### DIRECTIONS FOR THIS TASK
Set down exactly, from the records below, the line with "6.3 NOTAS DAS AMÉRICAS (1109, 1068)" through the line with "Promoções (821, 173)", and nothing else.

Stored data
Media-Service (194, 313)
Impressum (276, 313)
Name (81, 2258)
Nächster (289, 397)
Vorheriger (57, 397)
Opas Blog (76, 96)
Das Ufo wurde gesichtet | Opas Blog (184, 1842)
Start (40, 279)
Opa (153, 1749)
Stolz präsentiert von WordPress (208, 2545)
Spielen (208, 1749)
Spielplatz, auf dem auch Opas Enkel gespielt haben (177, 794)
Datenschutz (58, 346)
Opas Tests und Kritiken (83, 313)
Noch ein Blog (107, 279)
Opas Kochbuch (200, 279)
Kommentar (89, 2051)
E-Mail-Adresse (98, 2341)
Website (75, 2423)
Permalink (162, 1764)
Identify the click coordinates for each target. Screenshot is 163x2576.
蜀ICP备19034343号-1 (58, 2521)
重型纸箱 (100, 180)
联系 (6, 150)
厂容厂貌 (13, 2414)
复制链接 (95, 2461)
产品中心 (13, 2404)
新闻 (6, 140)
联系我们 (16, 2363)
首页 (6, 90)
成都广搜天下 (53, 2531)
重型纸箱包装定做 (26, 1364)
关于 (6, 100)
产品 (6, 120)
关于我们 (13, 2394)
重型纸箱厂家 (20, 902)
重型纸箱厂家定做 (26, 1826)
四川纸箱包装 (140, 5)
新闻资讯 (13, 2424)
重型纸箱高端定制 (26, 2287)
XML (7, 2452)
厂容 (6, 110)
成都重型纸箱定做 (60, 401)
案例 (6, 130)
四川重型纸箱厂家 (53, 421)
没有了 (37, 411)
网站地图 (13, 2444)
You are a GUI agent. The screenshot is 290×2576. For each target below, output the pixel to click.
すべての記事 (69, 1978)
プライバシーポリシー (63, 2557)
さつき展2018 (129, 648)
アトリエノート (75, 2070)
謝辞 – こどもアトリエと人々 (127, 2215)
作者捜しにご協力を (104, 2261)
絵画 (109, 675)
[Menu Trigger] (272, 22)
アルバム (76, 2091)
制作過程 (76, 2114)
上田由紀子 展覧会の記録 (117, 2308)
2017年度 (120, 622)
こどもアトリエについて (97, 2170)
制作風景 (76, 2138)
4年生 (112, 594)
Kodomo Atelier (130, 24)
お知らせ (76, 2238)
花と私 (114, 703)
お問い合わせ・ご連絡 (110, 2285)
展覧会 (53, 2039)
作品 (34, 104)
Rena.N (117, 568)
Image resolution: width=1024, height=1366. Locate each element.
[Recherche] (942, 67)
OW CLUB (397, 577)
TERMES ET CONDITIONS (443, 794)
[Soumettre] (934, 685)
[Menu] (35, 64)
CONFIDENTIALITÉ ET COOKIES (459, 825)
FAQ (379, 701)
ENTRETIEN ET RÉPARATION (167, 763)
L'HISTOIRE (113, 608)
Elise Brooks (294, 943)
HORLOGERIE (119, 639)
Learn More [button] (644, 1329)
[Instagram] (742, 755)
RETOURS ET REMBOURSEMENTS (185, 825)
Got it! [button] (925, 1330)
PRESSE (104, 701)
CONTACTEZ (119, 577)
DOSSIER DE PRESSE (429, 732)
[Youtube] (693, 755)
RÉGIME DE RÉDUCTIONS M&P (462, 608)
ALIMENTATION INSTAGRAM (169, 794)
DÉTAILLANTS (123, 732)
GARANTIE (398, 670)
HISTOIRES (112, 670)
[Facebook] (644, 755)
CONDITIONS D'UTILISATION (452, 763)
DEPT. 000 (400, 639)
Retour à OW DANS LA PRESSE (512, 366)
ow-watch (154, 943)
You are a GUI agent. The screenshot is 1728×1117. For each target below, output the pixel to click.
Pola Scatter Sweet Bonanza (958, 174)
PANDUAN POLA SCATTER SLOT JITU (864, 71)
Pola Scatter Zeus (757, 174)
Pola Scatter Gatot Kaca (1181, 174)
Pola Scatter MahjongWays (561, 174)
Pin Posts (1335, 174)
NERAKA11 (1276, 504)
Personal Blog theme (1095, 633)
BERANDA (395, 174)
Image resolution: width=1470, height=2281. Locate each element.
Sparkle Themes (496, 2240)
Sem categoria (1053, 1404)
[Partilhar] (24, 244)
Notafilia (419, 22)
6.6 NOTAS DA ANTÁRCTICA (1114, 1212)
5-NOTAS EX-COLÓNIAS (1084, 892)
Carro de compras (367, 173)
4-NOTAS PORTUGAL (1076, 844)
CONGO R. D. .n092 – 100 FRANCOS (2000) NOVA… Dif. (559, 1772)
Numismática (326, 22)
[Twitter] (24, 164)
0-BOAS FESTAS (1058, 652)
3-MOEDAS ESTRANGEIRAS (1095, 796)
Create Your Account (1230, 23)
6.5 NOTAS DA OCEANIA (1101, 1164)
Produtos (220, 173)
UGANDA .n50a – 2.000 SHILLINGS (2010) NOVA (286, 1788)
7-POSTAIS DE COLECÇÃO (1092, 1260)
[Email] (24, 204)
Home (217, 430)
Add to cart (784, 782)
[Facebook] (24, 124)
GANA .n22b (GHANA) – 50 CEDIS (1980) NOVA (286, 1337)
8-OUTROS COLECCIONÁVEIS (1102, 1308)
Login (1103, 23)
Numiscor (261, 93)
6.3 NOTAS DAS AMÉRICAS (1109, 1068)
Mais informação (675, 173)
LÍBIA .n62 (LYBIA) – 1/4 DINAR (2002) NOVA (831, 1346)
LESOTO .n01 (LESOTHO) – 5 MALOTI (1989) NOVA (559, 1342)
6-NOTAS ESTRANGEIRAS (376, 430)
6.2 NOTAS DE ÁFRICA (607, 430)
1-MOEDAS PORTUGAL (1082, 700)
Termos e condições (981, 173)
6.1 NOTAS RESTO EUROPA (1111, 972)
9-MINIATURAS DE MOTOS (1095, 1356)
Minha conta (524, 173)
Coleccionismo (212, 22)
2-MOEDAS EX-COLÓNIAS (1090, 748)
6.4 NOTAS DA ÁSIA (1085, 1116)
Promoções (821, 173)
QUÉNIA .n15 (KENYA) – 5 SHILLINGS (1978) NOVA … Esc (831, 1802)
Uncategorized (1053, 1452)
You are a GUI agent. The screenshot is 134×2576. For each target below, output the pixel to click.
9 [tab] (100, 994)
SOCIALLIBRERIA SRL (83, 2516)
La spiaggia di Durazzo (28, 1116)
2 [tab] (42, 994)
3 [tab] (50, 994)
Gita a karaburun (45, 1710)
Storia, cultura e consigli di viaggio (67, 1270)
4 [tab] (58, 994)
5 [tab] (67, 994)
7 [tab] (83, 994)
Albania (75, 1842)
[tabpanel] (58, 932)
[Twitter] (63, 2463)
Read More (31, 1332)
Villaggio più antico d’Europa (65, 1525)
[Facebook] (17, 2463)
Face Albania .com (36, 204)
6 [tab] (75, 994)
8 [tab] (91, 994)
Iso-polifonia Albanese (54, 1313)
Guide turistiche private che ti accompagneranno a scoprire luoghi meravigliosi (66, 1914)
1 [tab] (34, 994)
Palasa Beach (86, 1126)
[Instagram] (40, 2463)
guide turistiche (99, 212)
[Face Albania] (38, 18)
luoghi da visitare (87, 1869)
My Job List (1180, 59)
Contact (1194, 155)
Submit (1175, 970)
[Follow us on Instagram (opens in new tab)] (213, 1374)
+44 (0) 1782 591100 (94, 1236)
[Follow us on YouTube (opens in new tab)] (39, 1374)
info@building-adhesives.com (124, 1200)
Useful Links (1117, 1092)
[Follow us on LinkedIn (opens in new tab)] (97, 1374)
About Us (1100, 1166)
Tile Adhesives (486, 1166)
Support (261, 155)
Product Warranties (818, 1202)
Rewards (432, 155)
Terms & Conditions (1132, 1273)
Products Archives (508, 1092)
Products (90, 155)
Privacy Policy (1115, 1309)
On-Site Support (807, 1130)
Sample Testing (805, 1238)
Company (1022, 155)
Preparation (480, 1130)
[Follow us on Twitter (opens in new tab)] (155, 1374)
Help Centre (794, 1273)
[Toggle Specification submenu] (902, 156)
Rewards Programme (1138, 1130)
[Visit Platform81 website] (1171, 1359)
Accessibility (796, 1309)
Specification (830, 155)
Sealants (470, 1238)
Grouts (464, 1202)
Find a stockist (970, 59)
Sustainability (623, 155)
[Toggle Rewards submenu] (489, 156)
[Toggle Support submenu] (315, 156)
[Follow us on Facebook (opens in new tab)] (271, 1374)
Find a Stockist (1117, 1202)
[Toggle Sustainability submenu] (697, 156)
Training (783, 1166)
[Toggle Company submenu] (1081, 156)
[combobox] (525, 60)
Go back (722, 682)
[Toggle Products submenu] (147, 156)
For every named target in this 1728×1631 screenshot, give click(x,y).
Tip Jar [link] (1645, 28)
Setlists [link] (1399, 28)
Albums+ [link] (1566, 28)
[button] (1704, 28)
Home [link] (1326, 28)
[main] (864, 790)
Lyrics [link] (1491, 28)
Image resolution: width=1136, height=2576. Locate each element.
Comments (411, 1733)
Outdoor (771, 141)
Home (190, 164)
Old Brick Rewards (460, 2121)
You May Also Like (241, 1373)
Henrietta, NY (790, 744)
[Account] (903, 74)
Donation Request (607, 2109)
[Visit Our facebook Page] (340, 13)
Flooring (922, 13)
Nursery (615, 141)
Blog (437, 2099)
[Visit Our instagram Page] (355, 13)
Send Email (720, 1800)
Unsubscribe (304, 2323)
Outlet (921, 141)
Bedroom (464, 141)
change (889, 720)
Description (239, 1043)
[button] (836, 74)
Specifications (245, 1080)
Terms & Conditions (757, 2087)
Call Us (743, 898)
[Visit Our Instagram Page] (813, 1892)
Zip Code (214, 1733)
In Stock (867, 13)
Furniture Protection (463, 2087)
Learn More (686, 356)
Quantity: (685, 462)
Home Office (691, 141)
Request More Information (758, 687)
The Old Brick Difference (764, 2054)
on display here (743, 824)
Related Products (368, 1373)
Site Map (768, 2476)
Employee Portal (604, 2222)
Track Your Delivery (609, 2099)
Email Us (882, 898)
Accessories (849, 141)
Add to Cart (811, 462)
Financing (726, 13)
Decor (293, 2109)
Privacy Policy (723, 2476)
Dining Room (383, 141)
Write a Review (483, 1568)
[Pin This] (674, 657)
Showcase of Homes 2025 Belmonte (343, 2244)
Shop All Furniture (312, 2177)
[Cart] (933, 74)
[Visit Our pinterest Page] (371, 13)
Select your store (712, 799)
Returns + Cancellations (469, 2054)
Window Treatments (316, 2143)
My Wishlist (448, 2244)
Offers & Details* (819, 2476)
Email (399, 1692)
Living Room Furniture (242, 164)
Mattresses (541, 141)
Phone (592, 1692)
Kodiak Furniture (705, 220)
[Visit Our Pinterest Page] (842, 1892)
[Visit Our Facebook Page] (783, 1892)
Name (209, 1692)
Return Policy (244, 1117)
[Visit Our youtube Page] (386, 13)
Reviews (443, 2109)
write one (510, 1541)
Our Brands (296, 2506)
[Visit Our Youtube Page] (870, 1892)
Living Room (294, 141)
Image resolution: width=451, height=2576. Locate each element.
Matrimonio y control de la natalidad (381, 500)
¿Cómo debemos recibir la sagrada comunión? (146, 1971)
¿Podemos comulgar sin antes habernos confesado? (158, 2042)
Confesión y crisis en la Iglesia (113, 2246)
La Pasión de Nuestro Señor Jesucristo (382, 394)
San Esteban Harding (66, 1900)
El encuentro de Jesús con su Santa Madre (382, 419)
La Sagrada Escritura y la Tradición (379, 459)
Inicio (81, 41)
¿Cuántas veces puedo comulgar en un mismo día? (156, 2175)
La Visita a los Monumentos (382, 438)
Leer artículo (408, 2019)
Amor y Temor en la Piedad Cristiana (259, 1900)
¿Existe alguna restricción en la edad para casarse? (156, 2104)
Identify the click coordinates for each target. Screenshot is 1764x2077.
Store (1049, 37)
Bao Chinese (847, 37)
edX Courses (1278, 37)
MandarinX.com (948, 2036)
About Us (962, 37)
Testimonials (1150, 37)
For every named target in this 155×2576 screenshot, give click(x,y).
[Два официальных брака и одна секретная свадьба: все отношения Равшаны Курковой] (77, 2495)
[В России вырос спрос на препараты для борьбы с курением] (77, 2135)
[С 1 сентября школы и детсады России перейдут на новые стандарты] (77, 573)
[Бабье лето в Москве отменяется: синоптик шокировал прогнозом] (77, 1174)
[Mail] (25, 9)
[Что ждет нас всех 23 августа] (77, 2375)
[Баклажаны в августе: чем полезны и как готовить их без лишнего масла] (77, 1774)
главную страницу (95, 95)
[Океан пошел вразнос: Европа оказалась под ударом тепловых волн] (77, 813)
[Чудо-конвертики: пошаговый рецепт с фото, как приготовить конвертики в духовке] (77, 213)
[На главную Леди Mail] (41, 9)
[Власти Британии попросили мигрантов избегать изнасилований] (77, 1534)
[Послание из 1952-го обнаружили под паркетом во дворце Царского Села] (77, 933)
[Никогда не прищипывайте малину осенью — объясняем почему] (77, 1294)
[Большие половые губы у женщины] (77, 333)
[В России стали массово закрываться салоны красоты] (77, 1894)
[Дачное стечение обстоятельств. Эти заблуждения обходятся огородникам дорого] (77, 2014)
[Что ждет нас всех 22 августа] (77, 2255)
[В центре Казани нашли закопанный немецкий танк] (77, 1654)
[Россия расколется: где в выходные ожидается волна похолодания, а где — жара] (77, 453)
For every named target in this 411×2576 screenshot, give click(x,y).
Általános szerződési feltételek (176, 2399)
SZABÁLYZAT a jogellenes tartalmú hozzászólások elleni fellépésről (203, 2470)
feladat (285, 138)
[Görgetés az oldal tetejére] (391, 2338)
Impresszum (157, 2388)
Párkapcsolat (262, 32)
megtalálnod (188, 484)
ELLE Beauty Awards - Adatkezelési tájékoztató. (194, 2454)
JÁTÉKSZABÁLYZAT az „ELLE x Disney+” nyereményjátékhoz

### RESPONSE TO THIS EXERCISE
6.3 NOTAS DAS AMÉRICAS (1109, 1068)
Mais informação (675, 173)
LÍBIA .n62 (LYBIA) – 1/4 DINAR (2002) NOVA (831, 1346)
LESOTO .n01 (LESOTHO) – 5 MALOTI (1989) NOVA (559, 1342)
6-NOTAS ESTRANGEIRAS (376, 430)
6.2 NOTAS DE ÁFRICA (607, 430)
1-MOEDAS PORTUGAL (1082, 700)
Termos e condições (981, 173)
6.1 NOTAS RESTO EUROPA (1111, 972)
9-MINIATURAS DE MOTOS (1095, 1356)
Minha conta (524, 173)
Coleccionismo (212, 22)
2-MOEDAS EX-COLÓNIAS (1090, 748)
6.4 NOTAS DA ÁSIA (1085, 1116)
Promoções (821, 173)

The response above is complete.